Прибыткову же чудится, что я растерян:
— Проводите меня. По дороге продолжим разговор. — И в метро успокаивает: — Не стоит расстраиваться. Все образуется. Нет ничего зазорного в том, чтобы признать ошибку перед собратьями по перу.
Доезжаем до станции «Дзержинская». Взгляд рассеянно скользит по черному бордюру, окаймляющему мрамор стены. Нарочно ли, нечаянно, безвестный архитектор украсил символичной траурной каймой станцию возле зловещей Лубянки. Прибытков посматривает на часы:
— Начало у нас сегодня в шесть, а вы приходите на полчаса пораньше. — И к выходу. Побежал за распоряжениями. Интересно, куда. Прямо через площадь, на Лубянку, или направо, в горком партии.
А в 17.30 он совсем другой. Наверное доложил, куда надо, что Глезер, кажется, нетверд, и получил указание добиться от меня максимума. Сейчас ему недостаточно устного раскаяния. Сейчас Прибытков хочет, чтобы я признал свою вину черным по белому, написал бы заявление в бюро Профкома. И уже тащит лист бумаги и ручку:
— Я вам продиктую. — И тут же, склонившись надо мной, как демон-искуситель:
— А может быть, вы пошлете письмо в «Вечернюю Москву»? Это самое лучшее. Тогда отделаетесь выговором.

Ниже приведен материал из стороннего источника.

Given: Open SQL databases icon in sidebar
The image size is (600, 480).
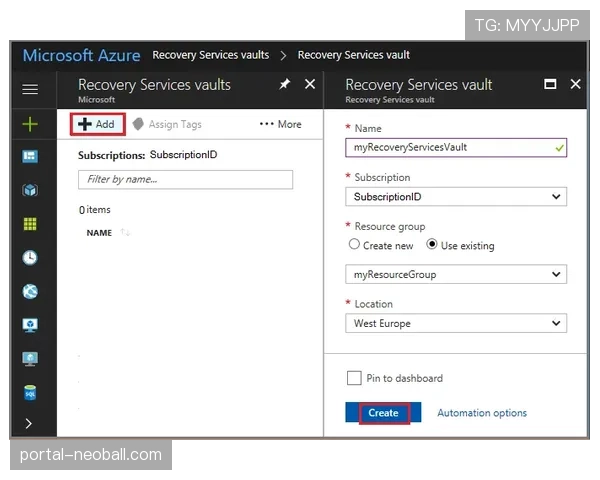Looking at the screenshot, I should click(30, 393).
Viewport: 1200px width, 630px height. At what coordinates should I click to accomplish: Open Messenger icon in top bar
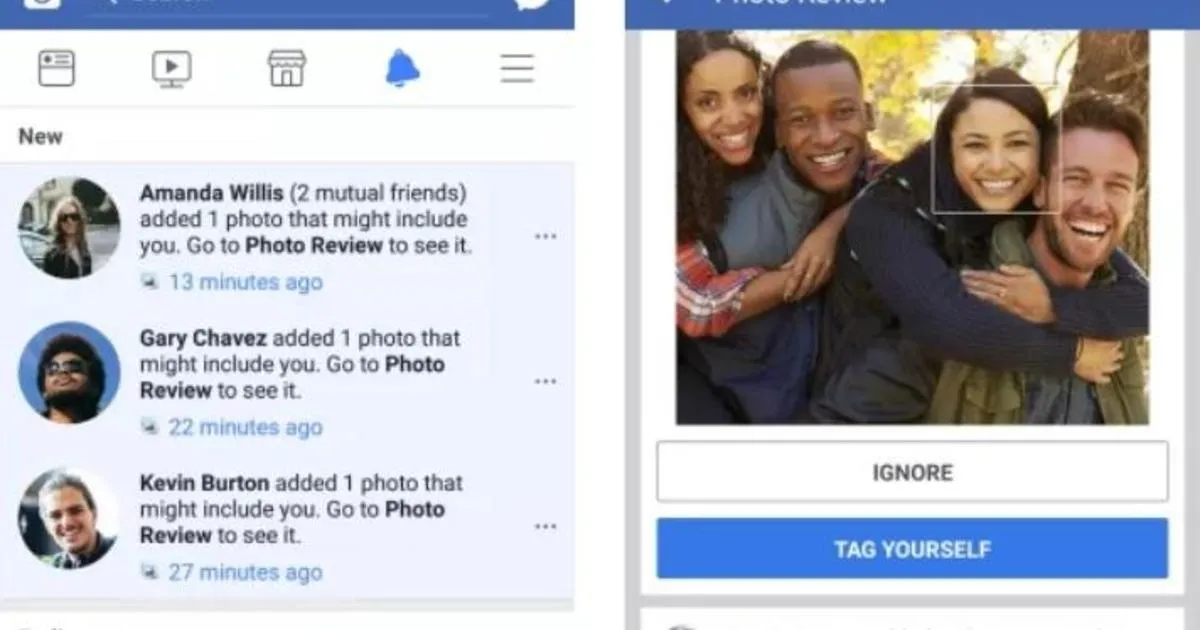[533, 3]
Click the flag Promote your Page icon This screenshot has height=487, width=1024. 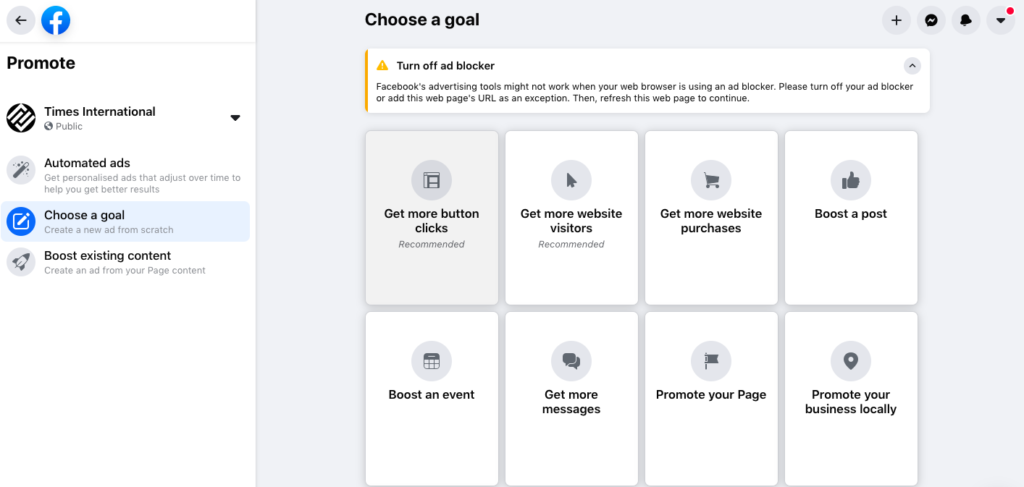point(711,361)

Наконец добрались до сути. Начиналось с малого — раскаяния в узком кругу товарищей, заканчивается обычным требованием прилюдно посыпать себе голову пеплом и молить о прощении. Открылись вы, зарвались вы, товарищ Прибытков!
— В газету, меня оклеветавшую, писать не буду!

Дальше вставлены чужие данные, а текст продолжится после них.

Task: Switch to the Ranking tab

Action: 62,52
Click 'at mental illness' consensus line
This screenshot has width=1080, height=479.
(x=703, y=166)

И он смягчается, отступает, как опытный фехтовальщик:
— Пойдемте, пойдемте на бюро. Время поразмыслить у вас еще есть.
Самая большая комната издательства «Советский писатель» набита битком. Лица братьев-литераторов исполнены значительности. Родина поручила им судить преступника, и нужно оказаться достойными доверия. За минуту до открытия прибегает секретарша:
— Звонили из горкома партии, просили выступления стенографировать.

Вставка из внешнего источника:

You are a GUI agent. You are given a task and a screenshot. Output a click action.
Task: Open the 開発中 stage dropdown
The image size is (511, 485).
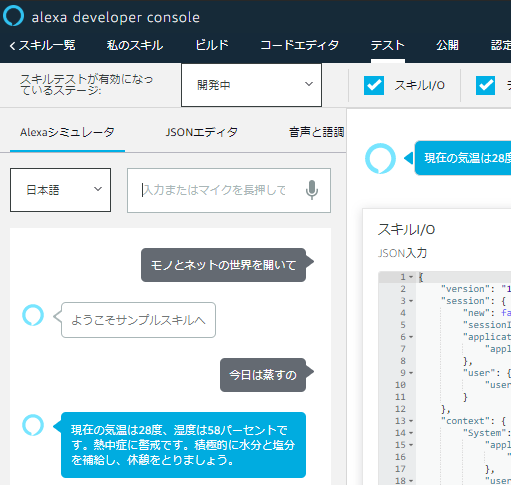pyautogui.click(x=251, y=85)
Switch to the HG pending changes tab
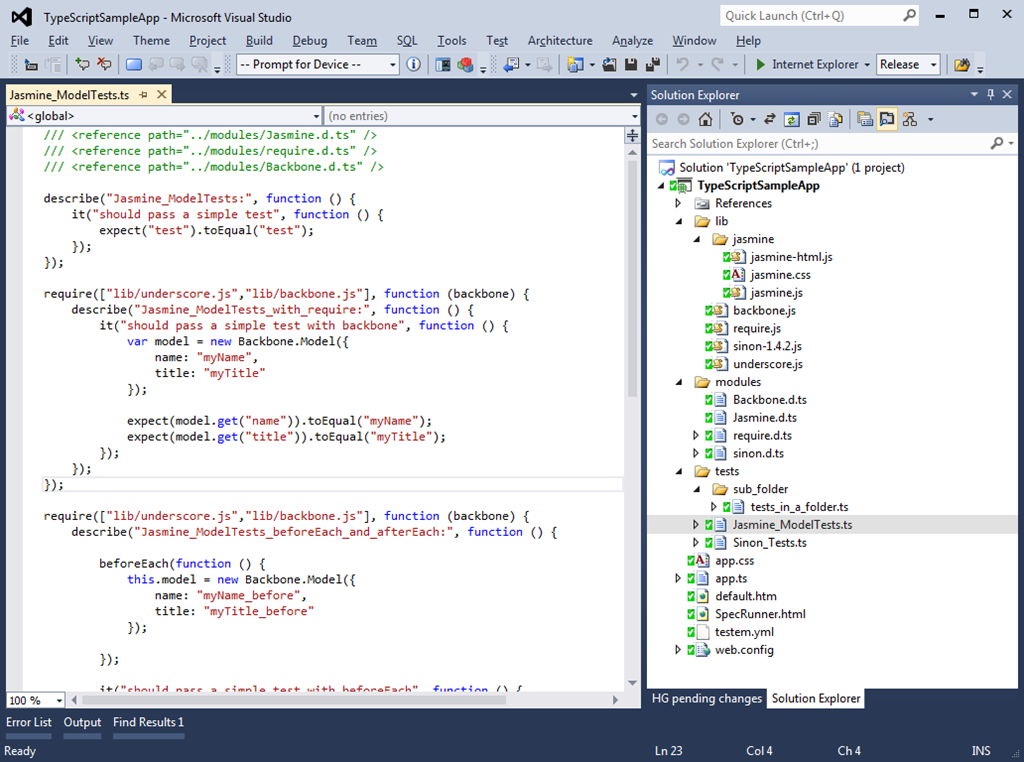This screenshot has width=1024, height=762. click(x=707, y=699)
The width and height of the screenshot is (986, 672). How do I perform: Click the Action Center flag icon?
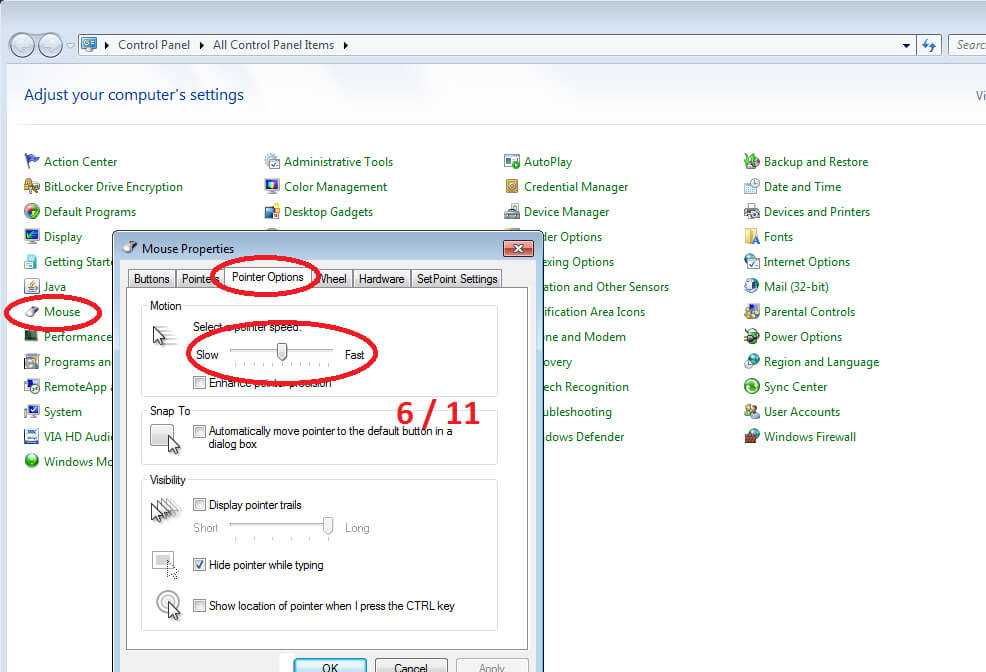tap(32, 161)
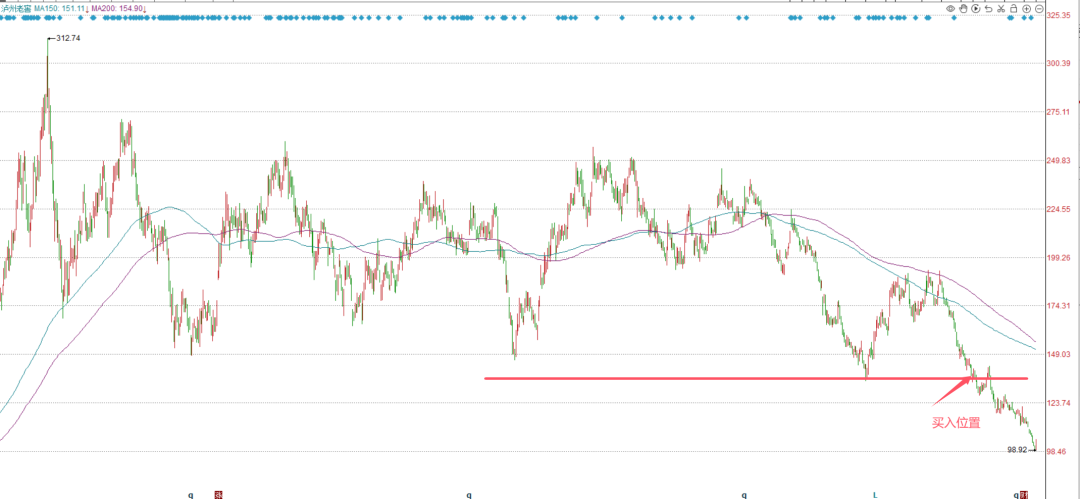1080x499 pixels.
Task: Select the 泸州老窖 stock name label
Action: [16, 8]
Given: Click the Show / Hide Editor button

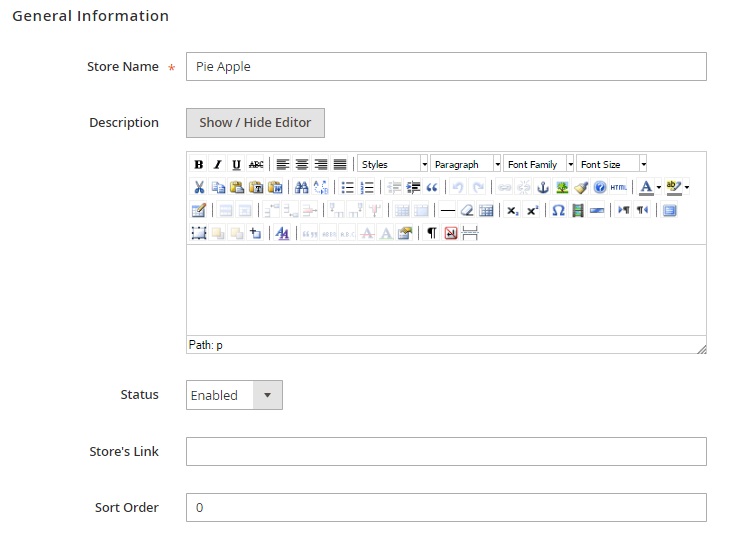Looking at the screenshot, I should click(x=255, y=123).
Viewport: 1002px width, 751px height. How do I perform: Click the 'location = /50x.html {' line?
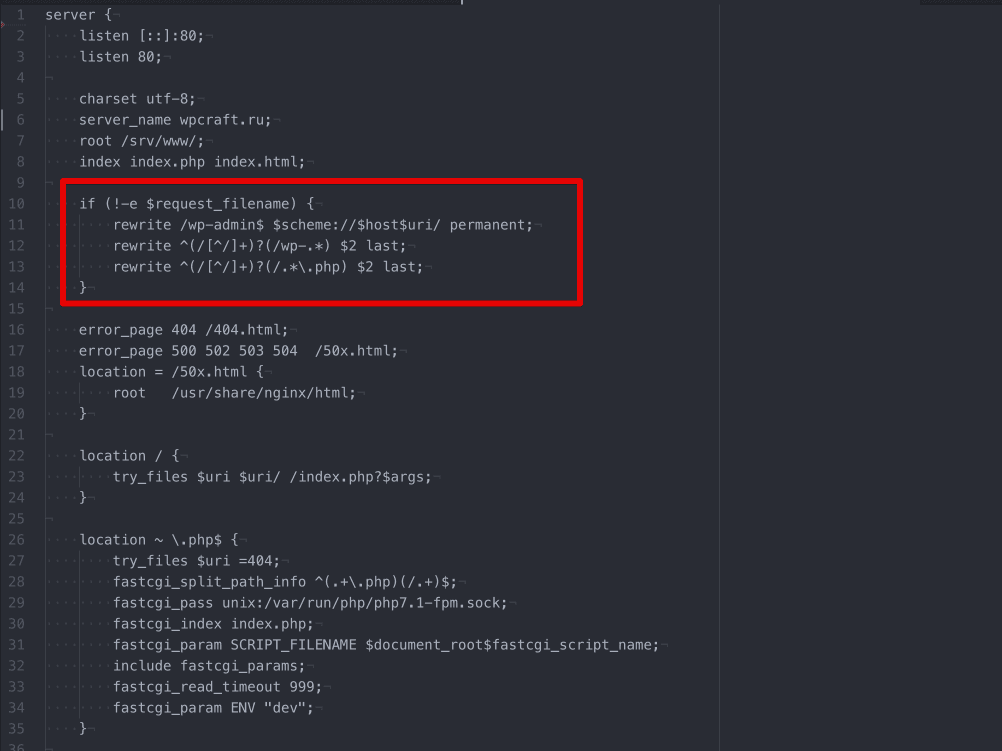click(x=171, y=372)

Это нечто вроде допинга. Теперь-то все поэты и прозаики, и без того находящиеся в состоянии боевой готовности, рванутся в атаку с утроенной энергией. Высокое начальство оценит их рвение. И, опережая карьеристых молодых, поднимается Гейгер. У него славное прошлое. Служил в войсках НКВД. Венгр по национальности, открыто одобрил введение в Будапешт советских танков. Ликовал, когда подавляли Прагу. Ему понукания ни к чему. Он свой партийно-чекистский долг знает. После его исполненной праведного гнева речи и другим полегче выступать в том же ключе. Клеймят и клюют, клеймят и клюют. Заместитель Прибыткова, седенький, маленький, словно навек чем-то пришибленный, Корнблюм сегодня витийствует:
— Видел я, товарищи, эти, с позволения сказать, картины. Если на заводе имени Лихачева Глезер устроил бы выставку, рабочие уничтожили бы их все до единой!
И побили бы авторов!
— А в институте имени Курчатова такую выставку приветствовали бы! — смело парирует Дмитриев. Ему на подмогу спешит Романовский. Покашливая, зачитывает:
— Наша юридическая комиссия проверила факты, изложенные в фельетоне, и считает, что большинство из них не соответствует действительности. Глезер виновен лишь в организации новоселья-вернисажа без предупреждения о том Союза художников, и в передаче в обход АПН статьи за границу. Последнее неэтично.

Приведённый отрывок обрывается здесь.